Trefwoorden
Doelstellingen Tijdens de bachelor opleiding verwerft de student vooral technologische competenties. Het aanreiken van een grensoverschrijdende competentie 'technologie-bedrijfskunde' zal de bachelor ook inzicht geven in de niet-technologische omgeving van een textielbedrijf.
We proberen vooral te focussen op het ontwikkelen van communicatieve skills. De student zal leren communiceren met verkooporganisaties, trainingsorganisaties en onderhoudsafdelingen.
Het uiteindelijke doel wordt een studiewerk waarbij de bachelor een duidelijk gespecifieerde prijsvraag richt naar 2 machinefabrikanten.
Leerinhoud Project
Het leerproces is een interactieve werking tussen docent en student en zal op projectbasis worden aangepakt. Volgende activiteiten komen aan bod:
1. onderbouw geven aan het projectthema: doelstellingen doorpraten
2. specificaties opstellen van de aan te kopen machines, waarbij voldoende aandacht wordt besteedt aan de eisen van productie, onderhoud en marketing.
3. telefonisch en per email communiceren met verkoopsorganisaties van 2 machinefabrikanten - praten over technologie en kost.

Gegeven informatie —

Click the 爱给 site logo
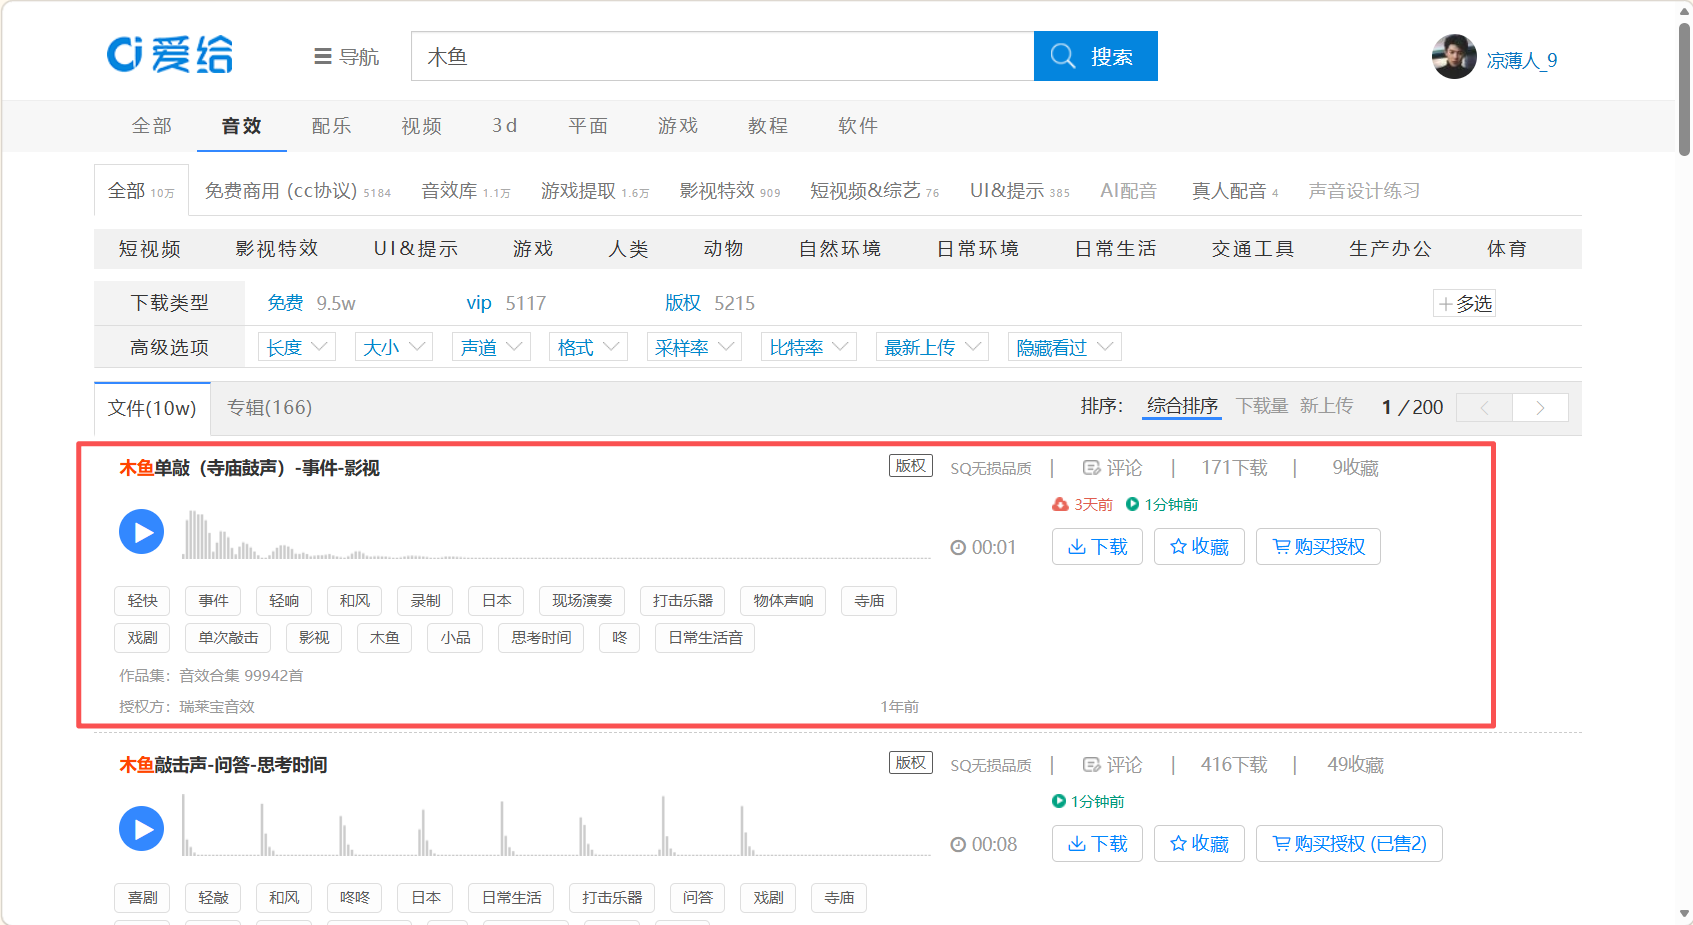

Te doen —
A) Zet de alinea die begint met "Doelstellingen Tijdens de bachelor opleiding" uit de cursusbeschrijving om in een korte opsomming met dezelfde hoofdpunten.
B) Schrijf uit de cursusbeschrijving alles over vanaf "We proberen vooral" tot en met "technologie en kost.".
C) Ga verder met de cursusbeschrijving, aansluitend op de laatste zin.
Het materiaal hierboven staat los van de cursusbeschrijving.

Resultaten —
A)
- In de bacheloropleiding doet de student vooral technologische competenties op.
- De grensoverschrijdende competentie 'technologie-bedrijfskunde' geeft de bachelor ook inzicht in de niet-technologische omgeving van een textielbedrijf.

B)
We proberen vooral te focussen op het ontwikkelen van communicatieve skills. De student zal leren communiceren met verkooporganisaties, trainingsorganisaties en onderhoudsafdelingen.
Het uiteindelijke doel wordt een studiewerk waarbij de bachelor een duidelijk gespecifieerde prijsvraag richt naar 2 machinefabrikanten.
Leerinhoud Project
Het leerproces is een interactieve werking tussen docent en student en zal op projectbasis worden aangepakt. Volgende activiteiten komen aan bod:
1. onderbouw geven aan het projectthema: doelstellingen doorpraten
2. specificaties opstellen van de aan te kopen machines, waarbij voldoende aandacht wordt besteedt aan de eisen van productie, onderhoud en marketing.
3. telefonisch en per email communiceren met verkoopsorganisaties van 2 machinefabrikanten - praten over technologie en kost.

C)
4. opstellen tijdsplanning: van opmaak specs tot overgave machines aan productie.
5. uitwerken trainingsplanning: wie trainen?, wie traint?, wanneer?, waar?, wat kost het?
6. nadenken over een onderhoudsplan en de kostprijs voor het in voorraad nemen en houden van onderdelen.
7. opmaken van het totale kostenplaatje voor technologie, training en onderhoud
Voordracht
De student moet 1 voordracht of seminarie bijwonen i.v.m. een textielonderwerp. De student dient hiervoor informatie op te zoeken, een verslag te maken en een presentatie te geven.
Het verslag dient op het einde van het 1 semester ingediend te worden na het geven van de
presentatie.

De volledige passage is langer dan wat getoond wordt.